The server uses a different provider network
Servers hosted by different networks may connect to your ISP through different peering or transit arrangements. A result from one provider may therefore be faster or slower than a result from another provider in the same region.
Testing over Wi-Fi adds local interference
Wi-Fi congestion, weak signal strength, wireless channel overlap, and distance from the router can limit the result before traffic reaches the selected server. Changing servers may make the difference more visible, but it does not remove the local Wi-Fi limitation.
Background traffic is using the connection
Cloud backups, video calls, software updates, streaming, and other devices can consume download or upload capacity. Different servers may respond differently while your connection is shared with other traffic.
How to Tell Whether the Server Is the Problem
Run several tests using two or three nearby servers, preferably at similar times. Record download speed, upload speed, latency, and any packet loss indicators. If one server is much slower while the others are consistent, that server or its route may be the cause.
If every server shows similar results, the issue is more likely to be related to your ISP service, router, modem, Wi-Fi, device, or current network usage. A large difference between a wired test and a Wi-Fi test points to the local wireless network rather than the remote server.

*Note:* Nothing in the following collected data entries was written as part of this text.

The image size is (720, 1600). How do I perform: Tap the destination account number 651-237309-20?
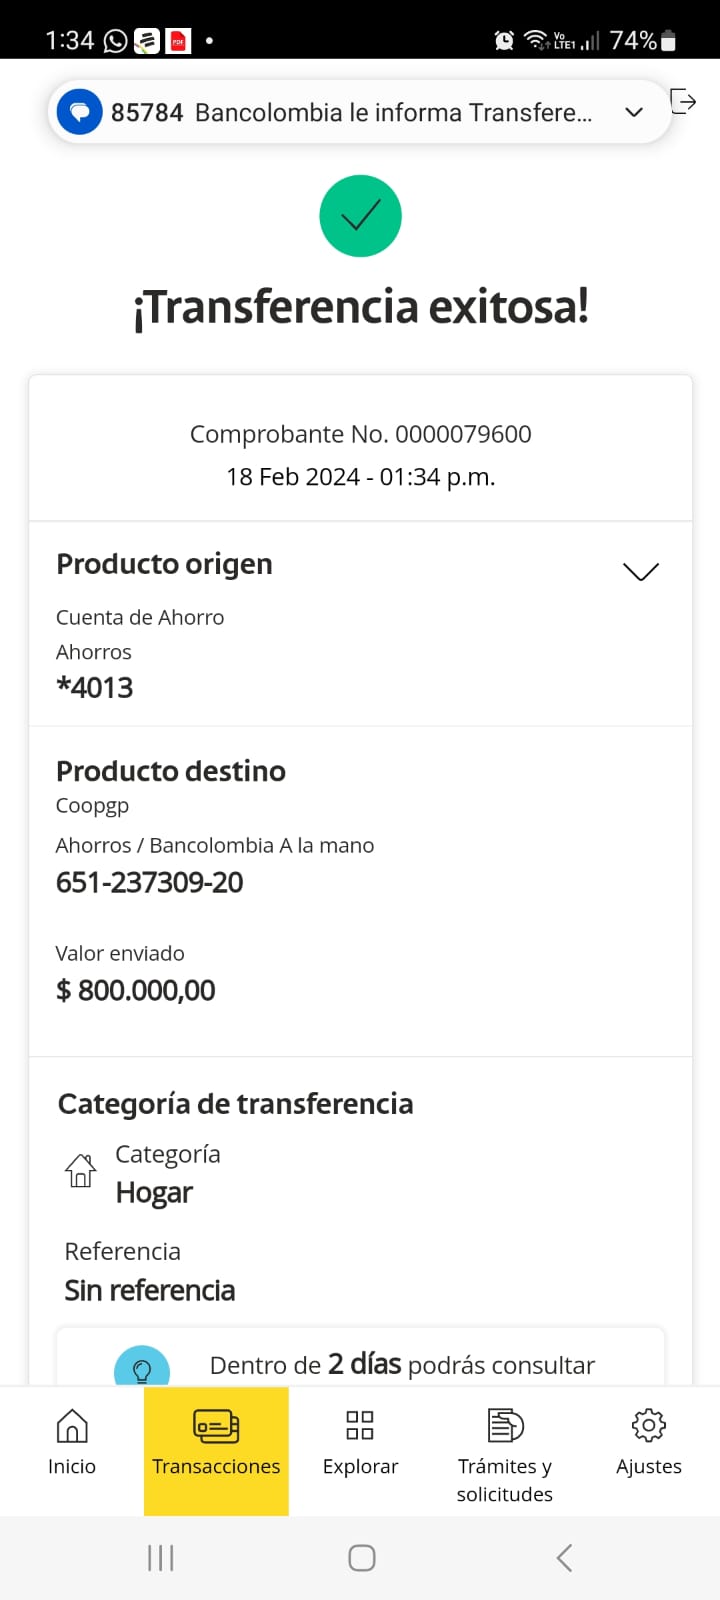point(150,882)
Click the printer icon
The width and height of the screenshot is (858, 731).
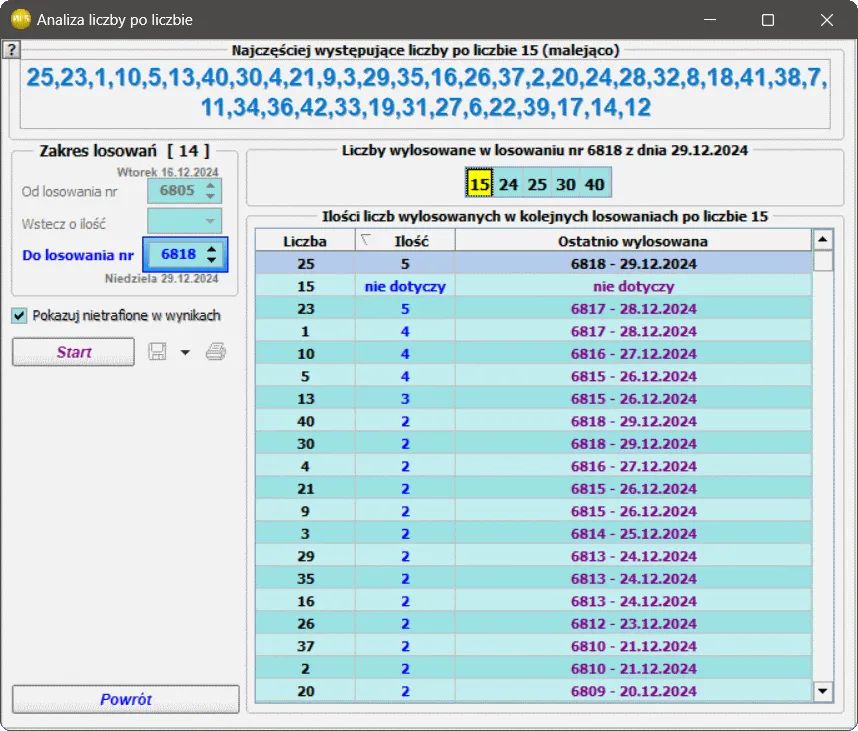(x=216, y=352)
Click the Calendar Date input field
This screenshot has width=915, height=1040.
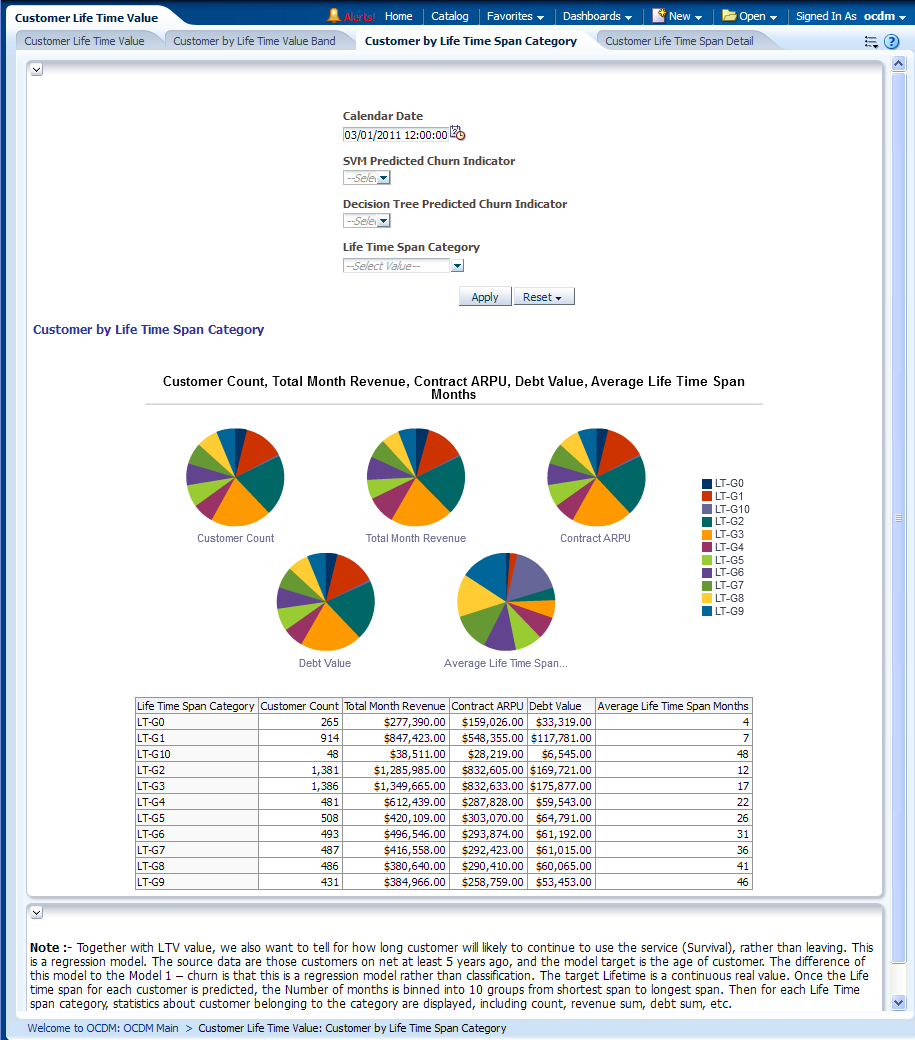click(395, 135)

Repeat the comparison during both a quiet period and a busy evening period. A sharp decline only during peak hours may indicate local or ISP congestion, while consistently poor results to one destination may indicate a routing or server capacity issue.
How to Change the Speed Test Server
- Connect your device to the router, preferably with an Ethernet cable for the first comparison.
- Close downloads, streaming services, cloud synchronization, and other high-bandwidth applications.
- Open the speed test page and locate the server name, location, or change-server control.
- Choose a nearby server with a stable connection to your region.
- Run the test, then repeat it with one or two other nearby servers.
- Compare the results instead of relying on a single measurement.
If the page does not offer manual server selection, you can compare results with another reputable testing service or use a test page that lists multiple locations. Keep the device, connection type, and test conditions consistent.
How to Optimize the Test Before Comparing Results
- Use Ethernet when possible: A wired connection helps separate broadband performance from Wi-Fi limitations.
- Restart the router and modem: This can clear temporary faults, but it will not resolve persistent congestion or poor ISP routing.
- Test close to the router: If Ethernet is unavailable, place the device near the router and use a strong Wi-Fi signal.
- Pause background traffic: Stop large downloads, uploads, backups, and streaming during the test.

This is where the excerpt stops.